Davies led the way vetoing unfair deals
AS the weeks turn into months and the months into years, it is looking increasingly likely that the hugely ambitious trade agreement between the EU and the US, the Transatlantic Trade and Investment Partnership, will go the way of the World Trade Organisation’s Doha Agreement.
And it will go that way for the same reason that our minister of trade and industry, Rob Davies, rejected bilateral investment treaties last year. Giving companies exceptional powers in relation to democratically elected governments is unacceptable. The Doha discussions were launched in 2001 with a target date for implementation of 2010. But it was too ambitious and required support from too broad a range of interests to get final sign-off.
Although considerably less ambitious than Doha, the transatlantic trade partnership’s bid to create the world’s largest free-trade zone is certainly impressive. Talks were launched by President Barack Obama in February 2013 and some form of deal is expected in 2016.
Despite, or perhaps because of, enthusiastic support from large multinationals, the proposed partnership is facing growing opposition. And it is not because the Germans, who dominate the EU, are increasingly disinclined to cosy up to the US, which keeps snooping on their chancellor, Angela Merkel. No. The major challenge to the partnership is the very thing Davies decided was unacceptable for trading agreements between consenting partners.
In January, just two months after EU governments had threatened and harangued Davies for refusing to renew bilateral investment treaties with EU countries, the bloc’s trade commissioner suspended negotiations over the investment chapter of the transatlantic deal. A public consultation process was launched.
The potentially deal-killing section of the investment chapter relates to a provision that would give foreign investors the right to circumvent domestic legal processes and go to special arbitration panels to sue host governments. This “investor-state dispute settlement” mechanism is the device that Davies decided was unacceptable in our trading agreements.
An opposition EU civil society voice said the mechanism gave transnational capital a status equivalent to that of a sovereign state. US and EU corporations “would be granted the power to challenge democratic decisions made by sovereign states and to claim compensation where those decisions have an adverse effect on their profits,” said the organisation.

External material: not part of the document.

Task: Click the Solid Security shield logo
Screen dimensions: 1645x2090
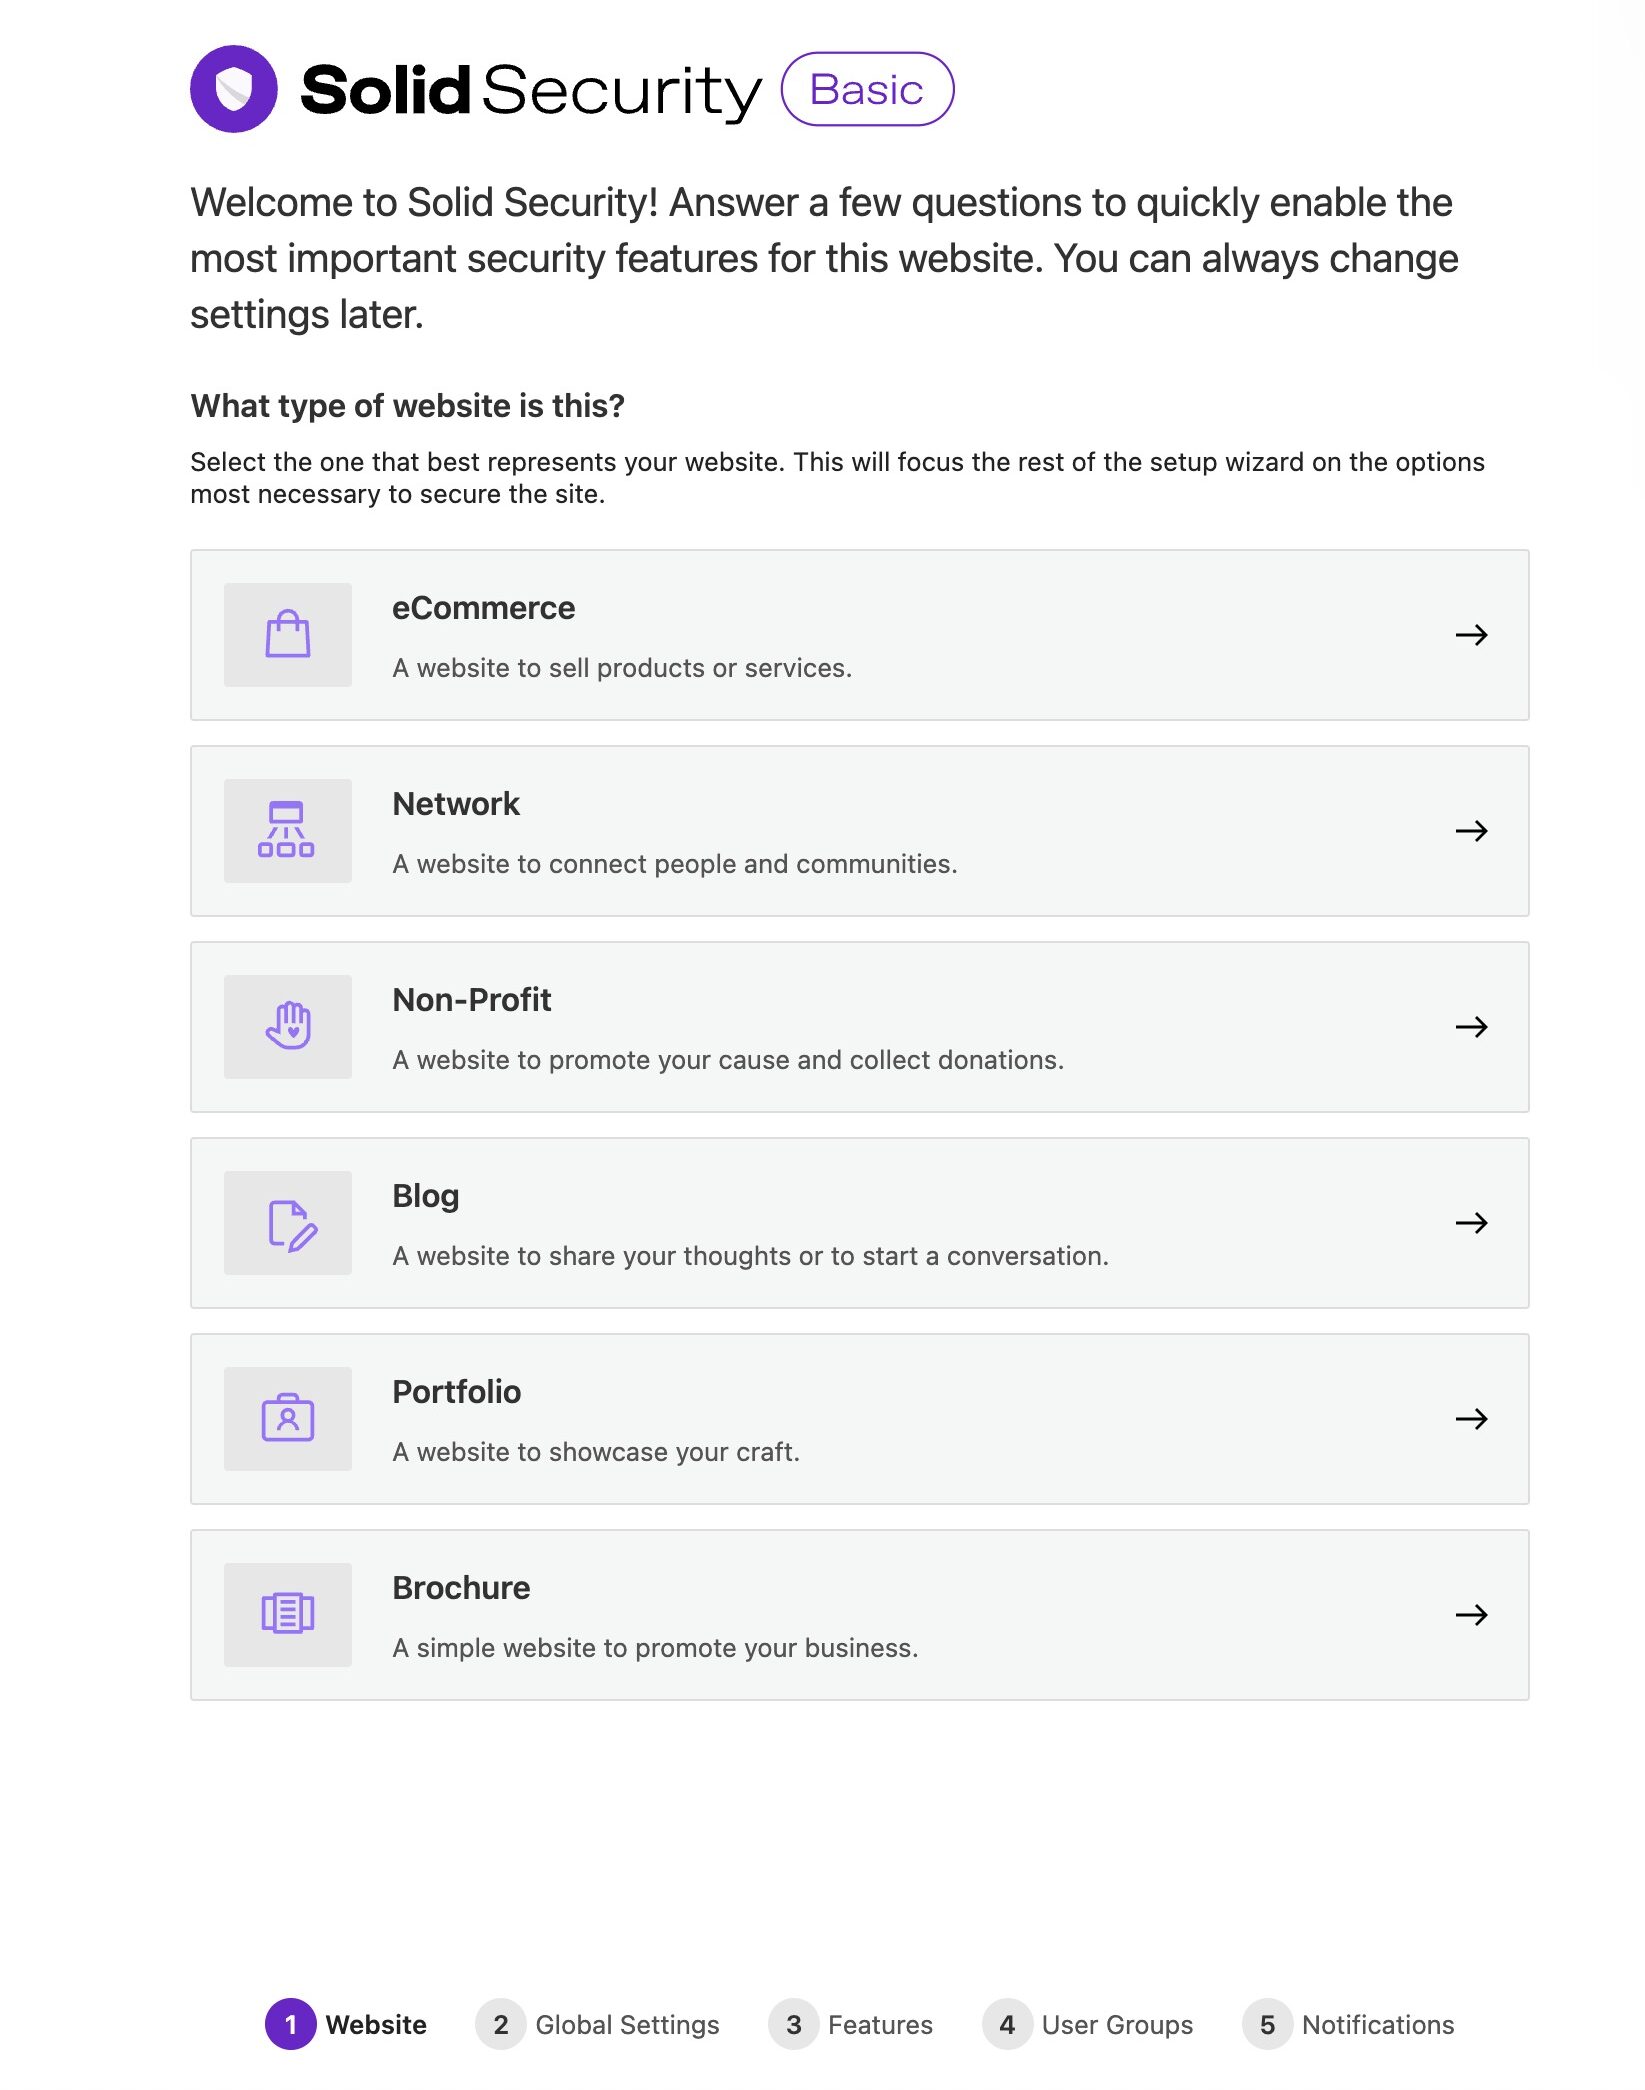Action: 234,89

The public consultation process did little to allay civil society’s concerns, mainly because it quickly became apparent that it was aimed at persuading the European public that the dispute settlement mechanism was necessary.
As two health policy advisers remarked in a letter to the Financial Times, the device “demonstrates a distinct lack of confidence in the judicial systems on both sides of the Atlantic and [we] see it as a serious threat to . . . national governments’ right to regulate”.
One trade and investment policy adviser, writing for Forbes, said the mechanism was “overkill”. Investment was risky and foreign investment much more so — but multinational companies were powerful, sophisticated and capable of evaluating risk, wrote the adviser.
The device also gave foreign companies an unacceptable advantage over locals, who could not turn to special arbitration panels.
The most infamous use of this mechanism is the case by tobacco group Philip Morris against Australia’s plain-packaging law.
Businesses’ insistence that the arbitration clauses remain has confirmed the perception that trade agreements are designed for the benefit of large corporations.
Opponents say the arbitration mechanism highlights the fact that when business talks about the need for agreements that will reduce the barriers to trade, they are actually looking to reduce the standards and rights enjoyed by citizens.
Concerns that the agreement will restrict labour rights, as well as lower environmental and food standards, have resulted in the large and powerful EU and US trade unions joining the battle.
Street protests have begun. The levels of opposition may not look like the protests against the WTO in the ’90s, but this might only be a matter of time.